Ther-nullptr · October 24, 2023, 3:40pm

I am curious about the C++ backend used by PyTorch. In version 2.0, I have noticed at least 3 kinds of C++ backends used by PyTorch——CUBLAS(The oldest backend but not open-sourced), CUTLASS(an open-sourced C++ operator library developed by NVIDIA) and Triton(a python-like language and compiler for writing highly efficient custom Deep-Learning primitives, developed by OpenAI). I want to ask some questions about this(for 2.0+ version PyTorch):

What are the principles of PyTorch’s back-end selection? e.g. all of the 3 backends implement the GEMM operator, PyTorch will choose which one? Where is the source code?
Since the operators have some hyper-parameters (e.g. tile size), the best hyper-parameters maybe very different according to the size of operator. So how do PyTorch determines these hyper-parameters runtimely?

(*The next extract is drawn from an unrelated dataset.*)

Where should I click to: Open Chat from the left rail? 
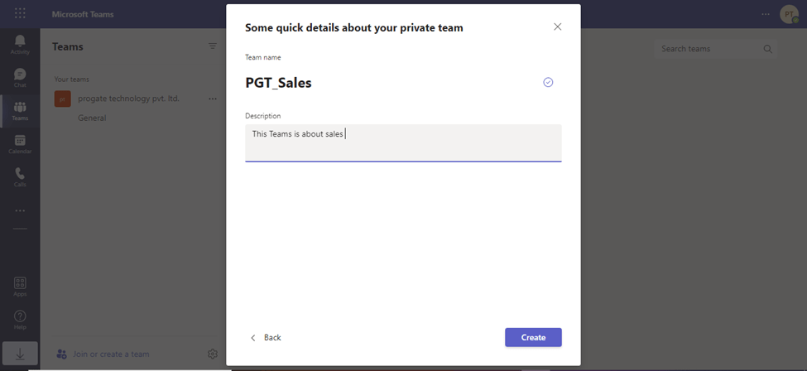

Where is the source code to determine these params?
Take my profiling examples as below:

02fbb2d8c302db4a434cbce2cc8c6542674×1057 257 KB

I have profiled GEMM of (1024,1024,1024), (2048, 2048, 2048), (4096, 4096, 4096), (8192, 8192, 8192), and notice they all use CUTLASS, with different configs(e.g. different tiling sizes, for shape of 2048 is 128x128, while for shape of 4096 is 128x256).

source code:

import torch
from triton.testing import do_bench

def get_flops(N, get_kernels=True):
    A = torch.randn(N, N, device='cuda', dtype=torch.float16)
    B = torch.randn(N, N, device='cuda', dtype=torch.float16)

    def f():
        return torch.mm(A, B)

    if get_kernels:
        with torch.profiler.profile() as prof:
            f()

        for e in prof.events():
            # if True:
            if "gemm" in e.name or "triton" in e.name or "gemv" in e.name:
                print(f"{N}: {e}")
                timer = e.cuda_time/1e3
    timer = do_bench(f)
    iters_per_second = 1e3/timer
    flops = A.shape[0] * A.shape[1] * B.shape[1] * 2
    flops_achieved = iters_per_second * flops/1e12
    print(f"{N}: {flops_achieved:.2f}TF/s")

for N in [1024, 2048, 4096, 8192]:
    get_flops(N)

nvbkdw · April 28, 2024, 12:00am

did you figure it out?